§ TASK: Give every line of the listing back, exactly as written.

§ WORKING DATA:
/---

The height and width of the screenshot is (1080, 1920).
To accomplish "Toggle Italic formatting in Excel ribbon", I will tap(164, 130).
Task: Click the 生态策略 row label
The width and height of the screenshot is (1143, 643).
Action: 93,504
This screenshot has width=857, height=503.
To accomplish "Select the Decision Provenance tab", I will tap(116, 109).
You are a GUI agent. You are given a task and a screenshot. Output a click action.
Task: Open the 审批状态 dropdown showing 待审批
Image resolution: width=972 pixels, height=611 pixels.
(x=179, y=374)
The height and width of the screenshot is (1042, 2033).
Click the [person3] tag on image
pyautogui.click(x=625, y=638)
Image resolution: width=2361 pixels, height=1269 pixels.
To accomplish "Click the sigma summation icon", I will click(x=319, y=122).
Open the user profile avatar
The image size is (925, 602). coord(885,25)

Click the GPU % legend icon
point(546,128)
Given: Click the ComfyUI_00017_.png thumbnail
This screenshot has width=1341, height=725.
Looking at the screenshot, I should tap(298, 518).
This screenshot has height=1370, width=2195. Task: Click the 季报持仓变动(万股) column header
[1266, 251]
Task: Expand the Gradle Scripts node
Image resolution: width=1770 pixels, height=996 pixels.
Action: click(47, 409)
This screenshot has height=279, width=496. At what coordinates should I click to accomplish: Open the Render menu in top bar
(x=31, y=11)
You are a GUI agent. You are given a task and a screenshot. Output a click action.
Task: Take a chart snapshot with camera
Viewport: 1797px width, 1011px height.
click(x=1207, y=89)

\---

§ ANSWER TO THIS EXERCISE:
The height and width of the screenshot is (1080, 1920).
To accomplish "Toggle Italic formatting in Excel ribbon", I will tap(164, 130).
Task: Click the 生态策略 row label
The width and height of the screenshot is (1143, 643).
Action: 93,504
This screenshot has width=857, height=503.
To accomplish "Select the Decision Provenance tab", I will tap(116, 109).
You are a GUI agent. You are given a task and a screenshot. Output a click action.
Task: Open the 审批状态 dropdown showing 待审批
Image resolution: width=972 pixels, height=611 pixels.
(x=179, y=374)
The height and width of the screenshot is (1042, 2033).
Click the [person3] tag on image
pyautogui.click(x=625, y=638)
Image resolution: width=2361 pixels, height=1269 pixels.
To accomplish "Click the sigma summation icon", I will click(x=319, y=122).
Open the user profile avatar
The image size is (925, 602). coord(885,25)

Click the GPU % legend icon
point(546,128)
Given: Click the ComfyUI_00017_.png thumbnail
This screenshot has width=1341, height=725.
Looking at the screenshot, I should tap(298, 518).
This screenshot has height=1370, width=2195. Task: Click the 季报持仓变动(万股) column header
[1266, 251]
Task: Expand the Gradle Scripts node
Image resolution: width=1770 pixels, height=996 pixels.
Action: click(47, 409)
This screenshot has height=279, width=496. At what coordinates should I click to accomplish: Open the Render menu in top bar
(x=31, y=11)
You are a GUI agent. You are given a task and a screenshot. Output a click action.
Task: Take a chart snapshot with camera
Viewport: 1797px width, 1011px height.
click(x=1207, y=89)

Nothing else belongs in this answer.